(About this task): Condense the paragraph of the Moderna vaccine article below that begins "The trial volunteers will receive" into a short bulleted list that keeps its main facts.

Moderna Inc has announced that its COVID-19 vaccine will be ready by the end of the year. The drug manufacturer said it is beginning its phase 3 trial consisting of 30 000 participants to demonstrate that the vaccine is safe and effective. This is the final step to be taken before its regulatory approval.
Moderna received nearly $1-billion from the US government to bankroll several vaccine candidates from the country under its “Operation Warp Speed” programme. To date, there are more than 150 COVID-19 vaccines in various stages of development and trial from across the world. According to the World Health Organisation (WHO), there are 25 candidate vaccines in clinical evaluation and 139 candidate vaccines in preclinical evaluation.
Both Pfizer and Johnson & Johnson are in the advanced clinical trial stages of their vaccine candidates, and British pharmaceutical company AstraZeneca Plc is beginning large-scale US trials in conjunction with Oxford University researchers.
“Having a safe and effective vaccine distributed by the end of 2020 is a stretch goal, but it’s the right goal for the American people,” National Institutes of Health (NIH) Director Francis Collins said, announcing the start of Moderna’s phase three trial.
According to Collins, Moderna may have up to tens of millions of doses of the vaccine candidate ready if it is deemed safe and effective. The company plans to deliver an approximate 500-million doses per anum, and this may even go up to 1-billion doses.
The large late-stage trial will evaluate the safety of Moderna’s mRNA-1273 vaccine, and participants will be monitored to determine whether it can prevent symptomatic COVID-19 after just two doses.
The trial volunteers will receive two injections about 28 days apart of either 100 micrograms of mRNA-1273 or a placebo. The results of an early-stage study were published earlier in July, and shows that volunteers who had two doses of the Moderna vaccine had higher levels of virus-killing antibodies than those who had recovered from COVID-19.
Moderna’s vaccine candidate makes use of synthetic messenger RNA (mRNA) to mimic the surface of the coronavirus and teach the immune system to recognize and neutralize it.

(Extracted information):
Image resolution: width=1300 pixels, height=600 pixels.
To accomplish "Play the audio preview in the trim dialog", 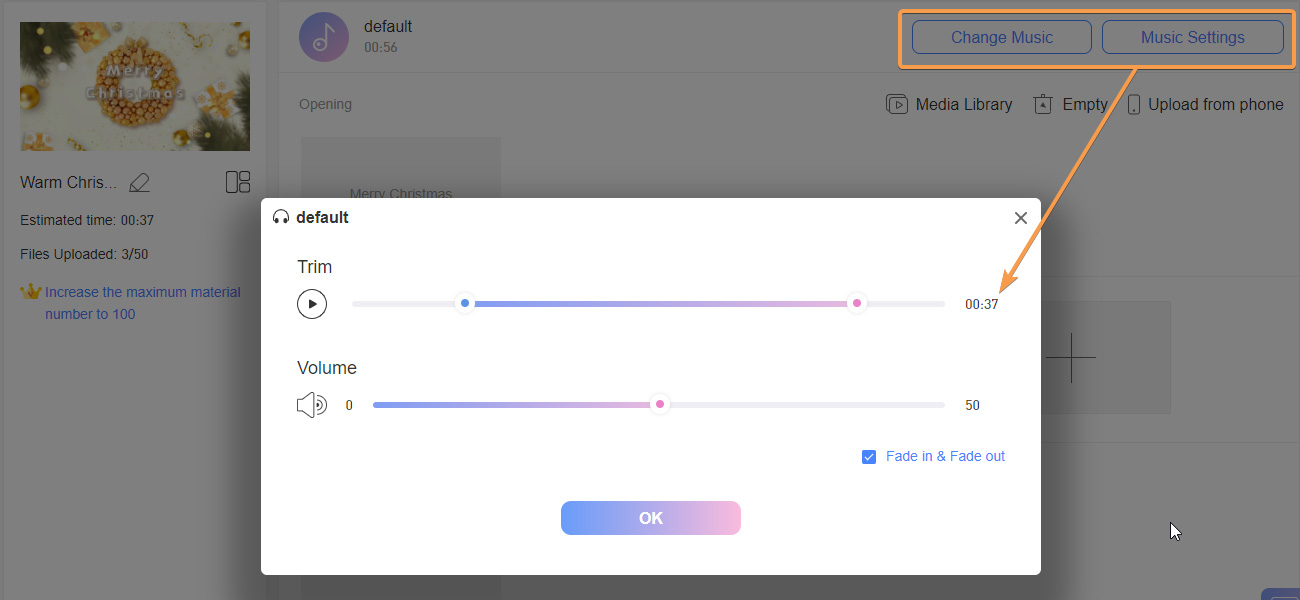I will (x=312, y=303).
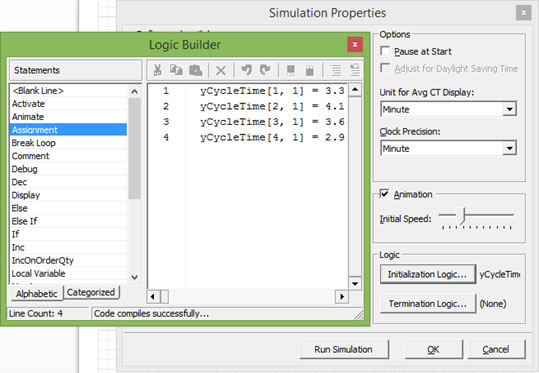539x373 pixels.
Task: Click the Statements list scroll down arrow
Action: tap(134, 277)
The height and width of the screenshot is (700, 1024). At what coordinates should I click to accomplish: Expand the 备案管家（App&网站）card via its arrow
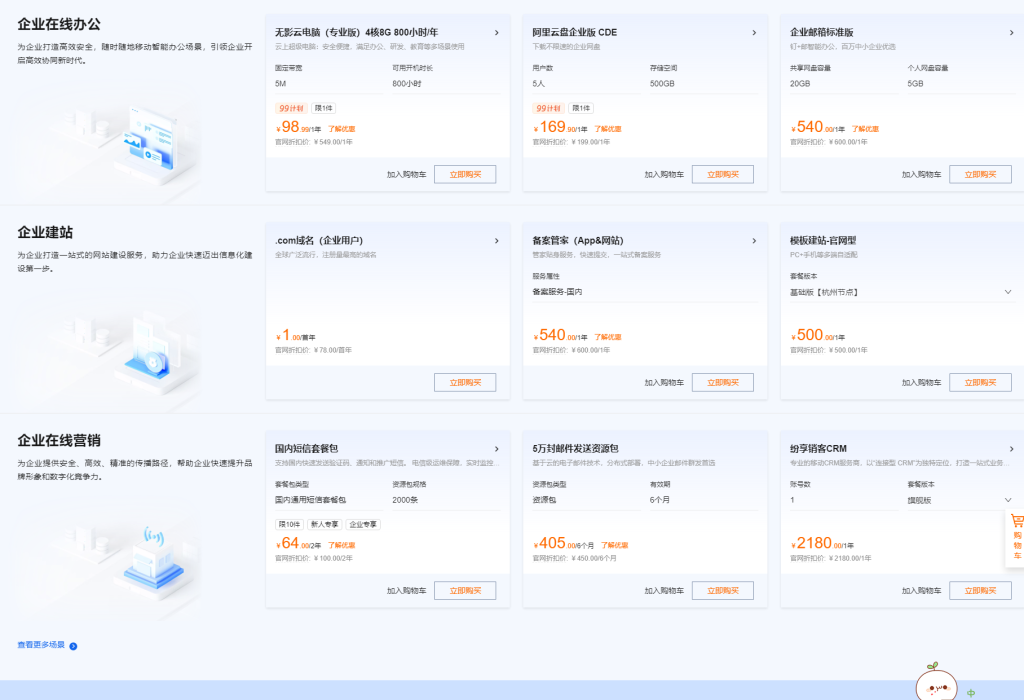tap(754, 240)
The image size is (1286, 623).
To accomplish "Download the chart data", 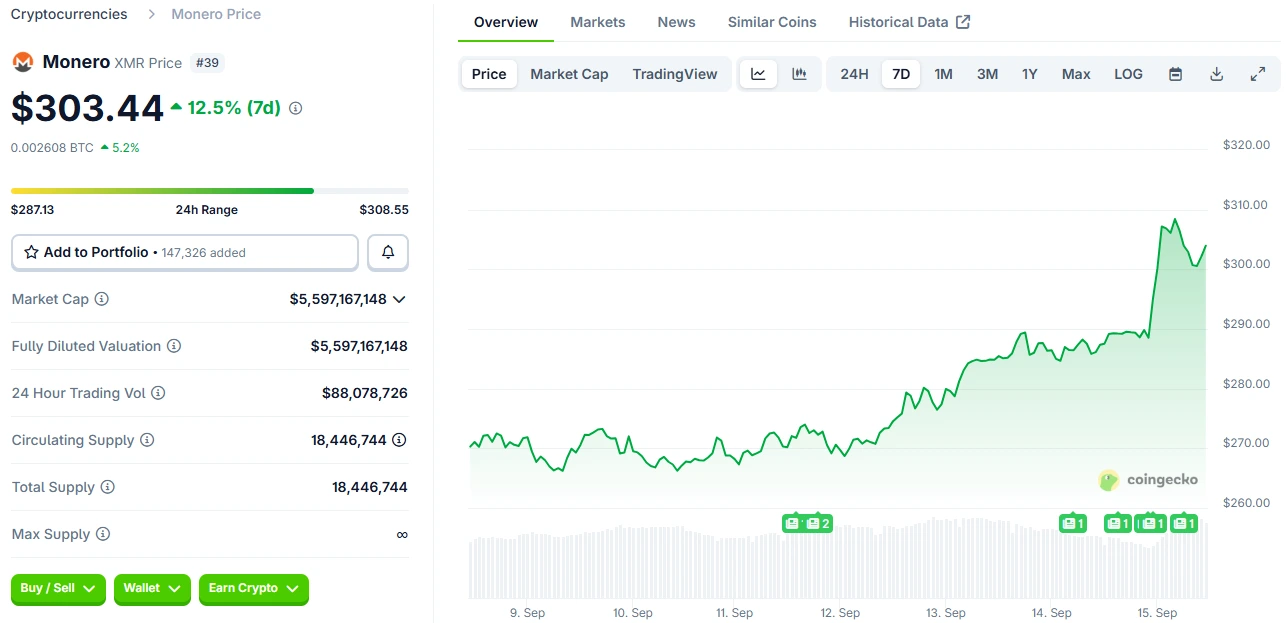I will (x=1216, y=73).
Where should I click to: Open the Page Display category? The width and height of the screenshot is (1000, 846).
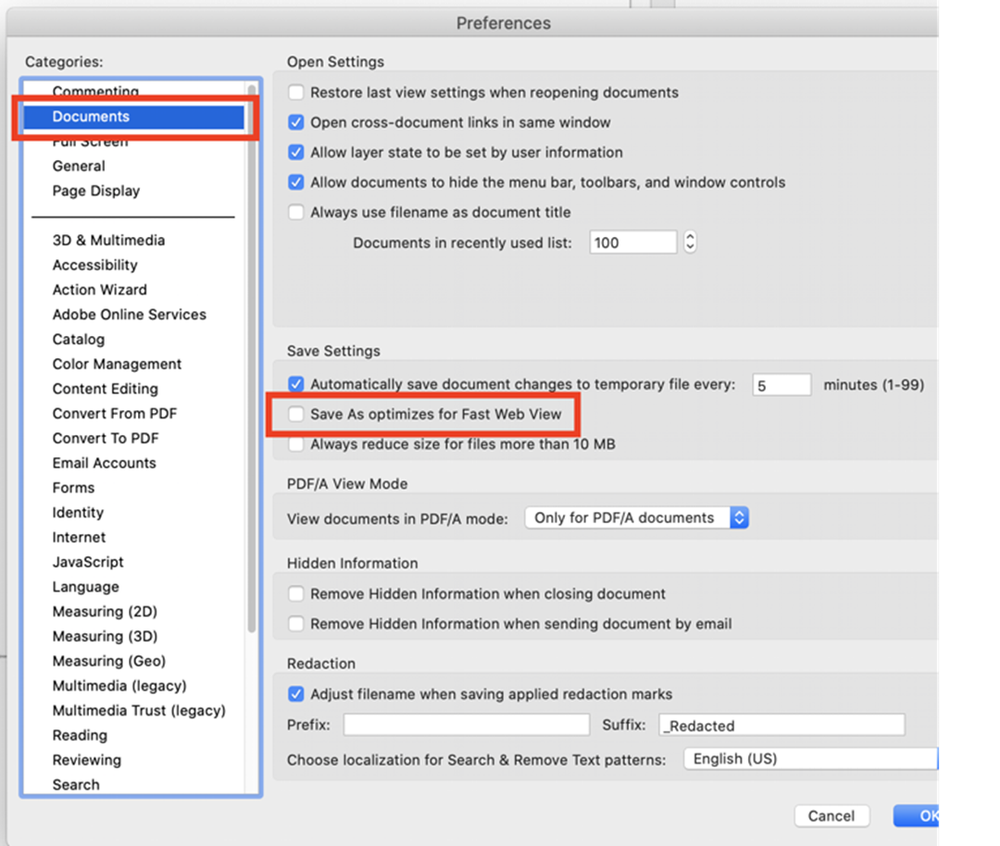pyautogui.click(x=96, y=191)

(Exercise result):
- Trial volunteers get two injections about 28 days apart.
- Each injection is either 100 micrograms of mRNA-1273 or a placebo.
- Results of an early-stage study were published earlier in July.
- In that study, volunteers given two doses of the Moderna vaccine had higher levels of virus-killing antibodies than people who had recovered from COVID-19.